Reproduce a passage from the dependent pairs page below, beginning at the words "sigT is defined" and stopping after "not in OCaml).".

## Page extract:
* START *

MPRI PRFA — Proof Assistants

Dependent pairs

We define the type of dependent pairs, where the second component can depend on the first. We often call those Σ-types (hence the name sigT).

Inductive sigT {A} (B : A -> Type) :=
| existT (a : A) (b : B a) : sigT B.
sigT is defined
sigT_rect is defined
sigT_ind is defined
sigT_rec is defined
sigT_sind is defined

Arguments existT {A B}.

For instance, we can create a type of pairs, where the first component is always a boolean b, but the second is of type nat when b is true and of type list nat otherwise.

Definition T := sigT (fun (b : bool) => if b then nat else list nat).
T is defined

We can then create two elements of type T, a pair (true, 17) and a pair (false, [ 90 ; 4 ; 8 ]). This is something you could not do without dependent types (so for instance, not in OCaml).

Definition pair1 : T :=
  existT true 17.
pair1 is defined

Definition pair2 : T :=
  existT false [ 90 ; 4 ; 8 ].
pair2 is defined

Important, you should have a look at the induction principle for dependent pairs.

Check sigT_ind.

* END *

## Data:
* START *

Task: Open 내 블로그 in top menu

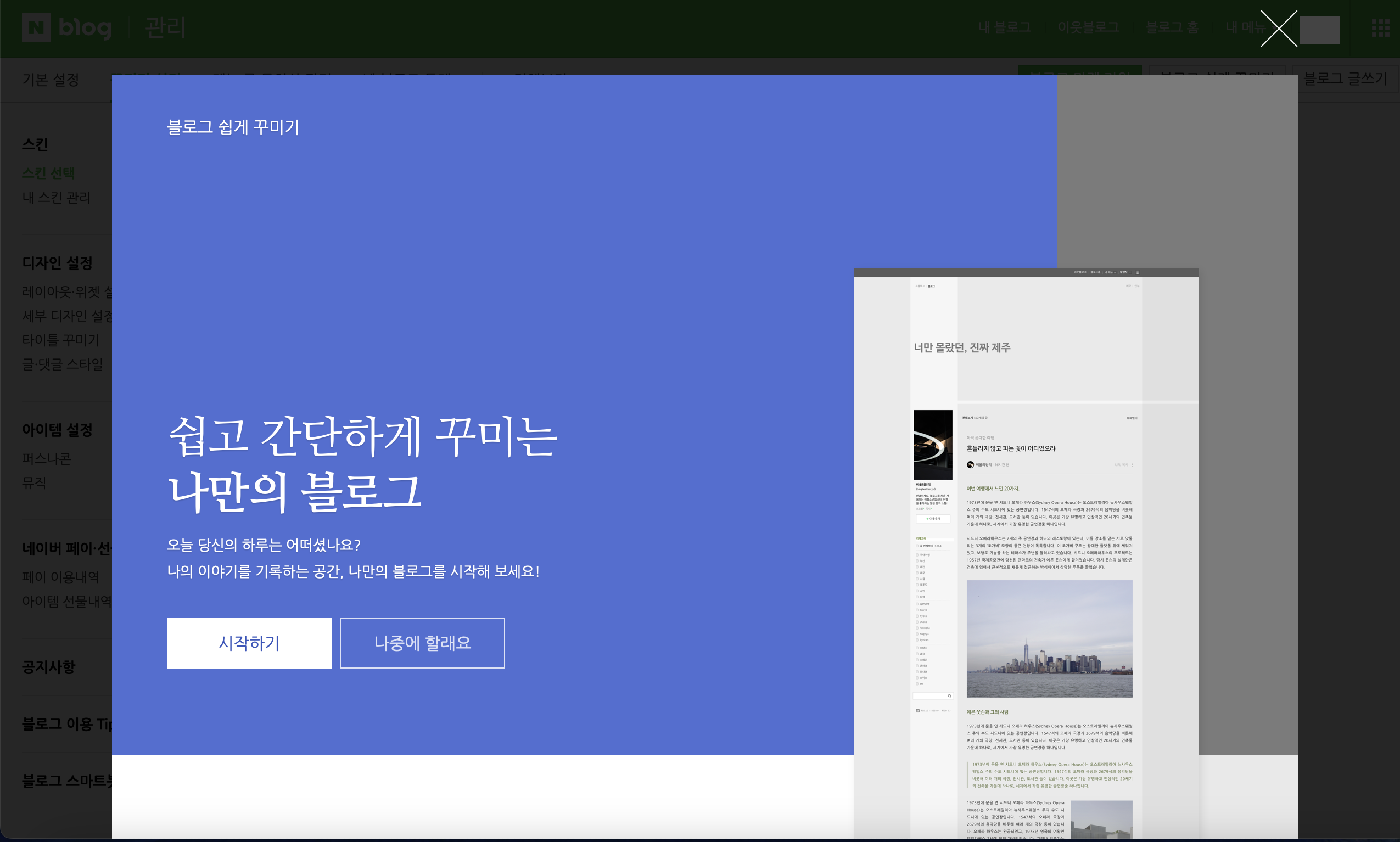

* END *

## Exercise response:
sigT is defined
sigT_rect is defined
sigT_ind is defined
sigT_rec is defined
sigT_sind is defined

Arguments existT {A B}.

For instance, we can create a type of pairs, where the first component is always a boolean b, but the second is of type nat when b is true and of type list nat otherwise.

Definition T := sigT (fun (b : bool) => if b then nat else list nat).
T is defined

We can then create two elements of type T, a pair (true, 17) and a pair (false, [ 90 ; 4 ; 8 ]). This is something you could not do without dependent types (so for instance, not in OCaml).